I can't find tests about failure scenarios.
Memory leaks can happen in case of failures (reading from storage...), client may see the wrong error code.....
|
@eolivelli I added 3 tests in BatchedReadEntryProcessorTest, PTAL |
# Conflicts: # bookkeeper-server/src/main/java/org/apache/bookkeeper/bookie/DefaultEntryLogger.java
|
@dao-jun Thanks for the optimization. I went through the PR end-to-end — overall the direction is good and the framing-budget contract is clean and consistent across the storage stack. A few things I'd like to discuss before merge. OverallThe core idea is sound: today the batch-read path reads each entry from disk and only then checks whether it fits in The framing budget contract is consistent end-to-end ( Substantive concerns1. Undocumented behavior change in exception handling — } catch (Bookie.NoEntryException e) {
if (data == null) { throw e; }
break;
} catch (Throwable e) {
if (data != null) { data.release(); }
throw e;
}The old code's 2. Stat pollution in When 3. Significant code duplication in
4. The old code did Smaller things5. Inconsistent 6. 7. When VerdictDirection is good, contract is clean, tests are solid. Before merging I'd ask for: (a) the exception-handling behavior change explicitly called out in the PR description, (b) stat recording tightened for size-rejected reads, and (c) the |
|
/bkbot rerun-failure |
|
@merlimat review comment addressed, PTAL |
|
Thanks for working on this optimization. The direction makes sense to me. One compatibility concern: this PR seems to change the batch-read behavior when a later entry fails after some entries have already been read. My understanding is that the previous behavior was closer to a best-effort prefix read: once the first entry was read successfully, later failures would stop the batch and return the accumulated entries. I think it would be safer to preserve that behavior in this PR, so the change stays focused on avoiding unnecessary disk IO rather than changing error semantics. The failed entry would still be exposed when the client later starts reading from that entry. |
addressed |
There was a problem hiding this comment.
Thanks for tackling this — the wasted work on batched-read overflow is real. Before this lands I'd like to push back on both the framing and the scope of the API change, and propose a simpler
alternative.
The disk-I/O savings are smaller than the title suggests
The PR title says "avoid wasted disk IO", but the size-peek doesn't actually save disk I/O on the buffered path:
- DefaultEntryLogger uses BufferedReadChannel over a regular FileChannel. The 4-byte readEntrySize call (bookkeeper-server/src/main/java/org/apache/bookkeeper/bookie/DefaultEntryLogger.java:856) pulls
a full read-buffer's worth of data into BufferedReadChannel's internal buffer, and the kernel's sequential-readahead heuristic pulls the following pages into the page cache. The body bytes are resident
in memory before we even decide whether to read them. What readEntryIfFits actually saves on this path is the user-space pread syscall, the allocator.buffer(entrySize, entrySize) allocation, and the
Netty/GC pressure from the discarded ByteBuf — real CPU/allocation wins, but not disk I/O. - DirectEntryLogger uses O_DIRECT via DirectReader, which bypasses the page cache and reads one aligned block at a time into nativeBuffer
(bookkeeper-server/src/main/java/org/apache/bookkeeper/bookie/storage/directentrylogger/DirectReader.java:200). Here the peek does save real disk I/O — but only for entries that span more than one
block (block size is governed by dbStorage_directIOEntryLoggerReadBufferSizeBytes, typically 4KB–1MB). If the block size is large enough to hold the entry, the peek has already loaded everything.

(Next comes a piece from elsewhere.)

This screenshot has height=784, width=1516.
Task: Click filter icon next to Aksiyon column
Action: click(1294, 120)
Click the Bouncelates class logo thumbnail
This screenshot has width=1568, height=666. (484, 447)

It would help to either narrow the PR title, or post a measurement that distinguishes wall-clock improvement from actual disk-I/O reduction (e.g. iostat / read_bytes deltas under representative
workloads).
Where the savings actually come from
The PR adds readEntryIfFits / getEntryIfFits across Bookie, LedgerDescriptor, LedgerStorage, EntryLogger, plus the concrete implementations (BookieImpl, LedgerDescriptorImpl, DbLedgerStorage,
SingleDirectoryDbLedgerStorage, InterleavedLedgerStorage, SortedLedgerStorage, DefaultEntryLogger, DirectEntryLogger) and a new LogReader.readEntrySizeAt. But the substantive change is just two
methods:
- DefaultEntryLogger.readEntryIfFits — peeks the size header before reading the body.

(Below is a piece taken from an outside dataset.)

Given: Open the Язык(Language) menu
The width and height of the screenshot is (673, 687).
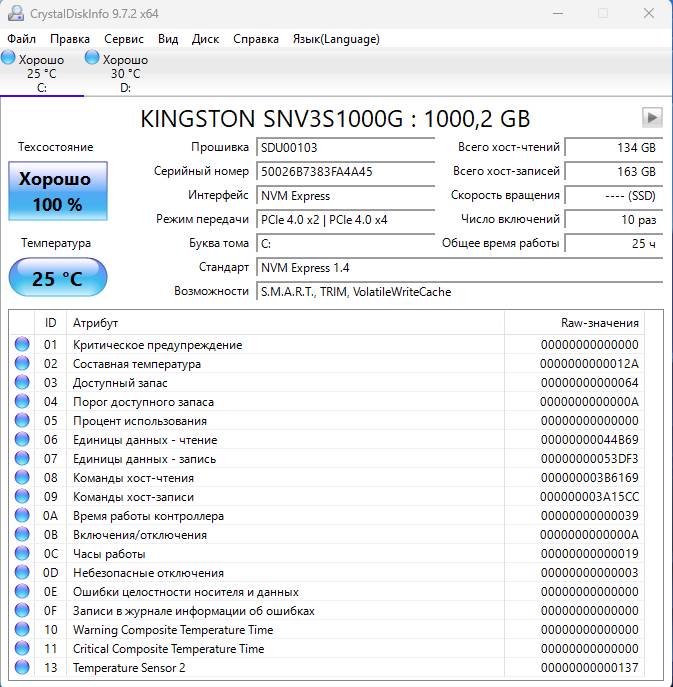Looking at the screenshot, I should coord(336,39).
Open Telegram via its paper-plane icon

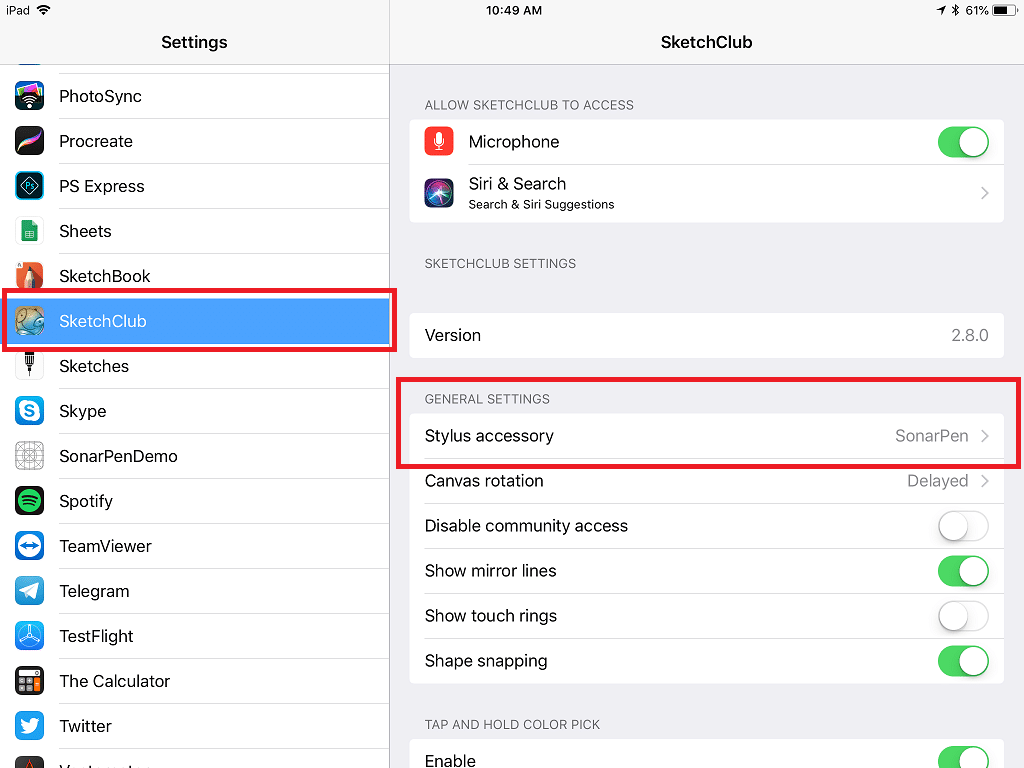pyautogui.click(x=30, y=591)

- DirectEntryLogger.readEntryIfFits — same, via DirectReader.readEntrySizeAt.
The rest is plumbing. The default interface implementations in LedgerStorage.getEntryIfFits and EntryLogger.readEntryIfFits do "read then check & release" — i.e. they preserve correctness but provide
none of the optimization. And the cache-layer short-circuits in SingleDirectoryDbLedgerStorage.doGetEntryIfFits against the write/read caches save zero I/O (the entry is already fully in memory) — they
only save a small amount of memory traffic and network bytes.

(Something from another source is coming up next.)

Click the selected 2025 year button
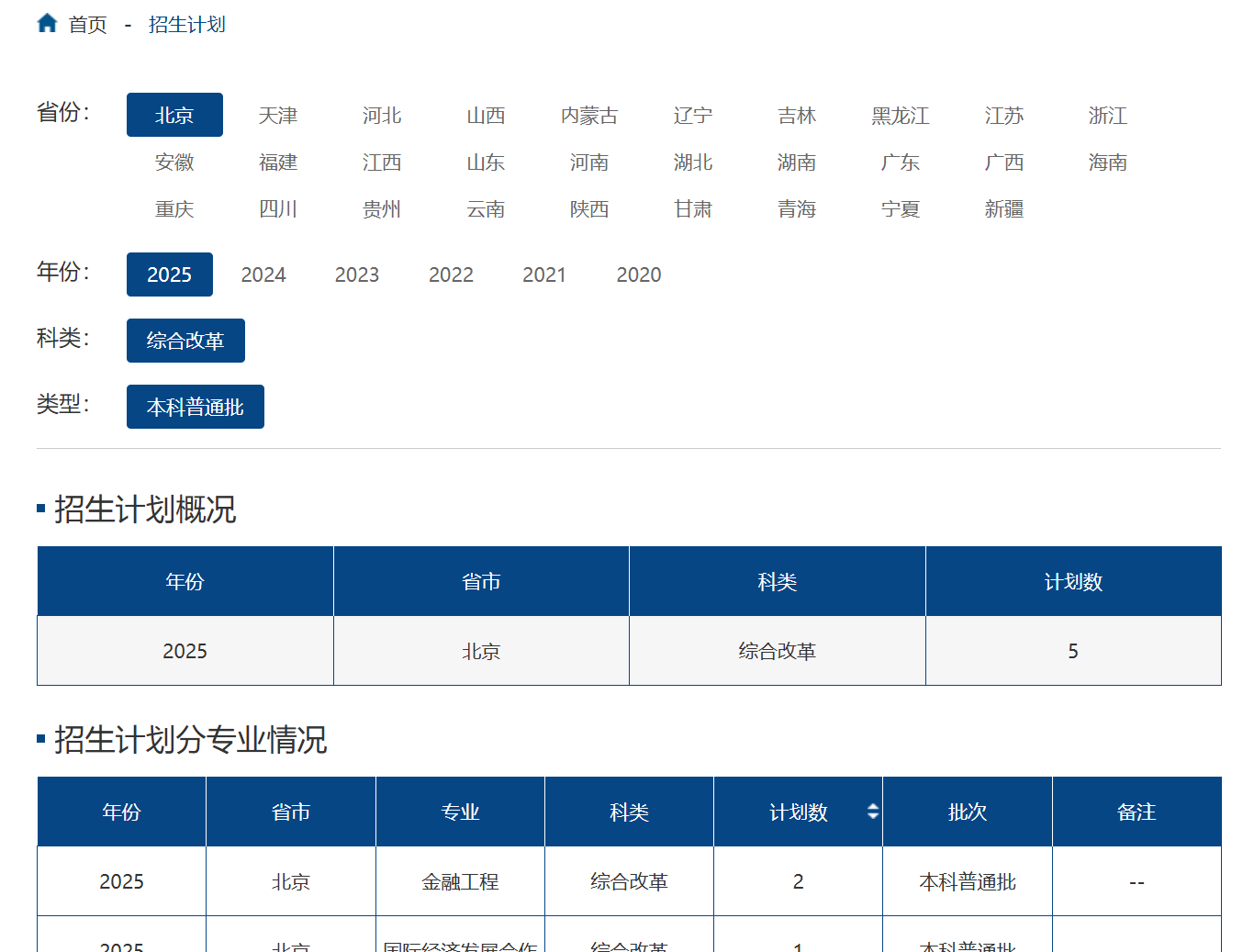 [x=169, y=274]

Proposed alternative: predict from the first entry
For typical BookKeeper/Pulsar workloads, entries within a single ledger come from the same producer and are nearly uniform in size. Using the first entry as the size estimate, we can stop the batch
before issuing the wasted read — no storage API changes required:
long frameSize = 24 + 8 + 4;
ByteBufList data = null;
for (int i = 0; i < maxCount; i++) {
try {
if (data == null) {
ByteBuf first = requestProcessor.getBookie()
.readEntry(request.getLedgerId(), request.getEntryId());
frameSize += first.readableBytes() + 4;
data = ByteBufList.get(first);
long perEntry = first.readableBytes() + 4;
long remaining = (maxSize - frameSize) / Math.max(perEntry, 1);
maxCount = (int) Math.min(maxCount, 1 + remaining);
continue;
}
ByteBuf entry = requestProcessor.getBookie()
.readEntry(request.getLedgerId(), request.getEntryId() + i);
if (frameSize + entry.readableBytes() + 4 > maxSize) {
entry.release();
break;
}
frameSize += entry.readableBytes() + 4;
data.add(entry);
} catch (Bookie.NoEntryException e) {
if (data == null) {
throw e;
}
break;
} catch (Throwable e) {
if (data != null) {
data.release();
}
throw e;
}
}
Comparison
| Case | This PR | First-entry prediction |
|---|---|---|
| Uniform entry sizes (typical) | Saves the tail-overflow read | Same — prediction is exact, zero waste |
| Sizes drift up within batch | Eliminates all overflow reads | One over-read possible, bounded to 1 per batch |
| Sizes drift down within batch | Fully fills budget | Under-fills budget — client does extra round-trips |
| Highly variable sizes | Optimal | Pessimistic or one wasted read |
Code cost: ~10 LOC in one file vs. ~1000 LOC across 25 files.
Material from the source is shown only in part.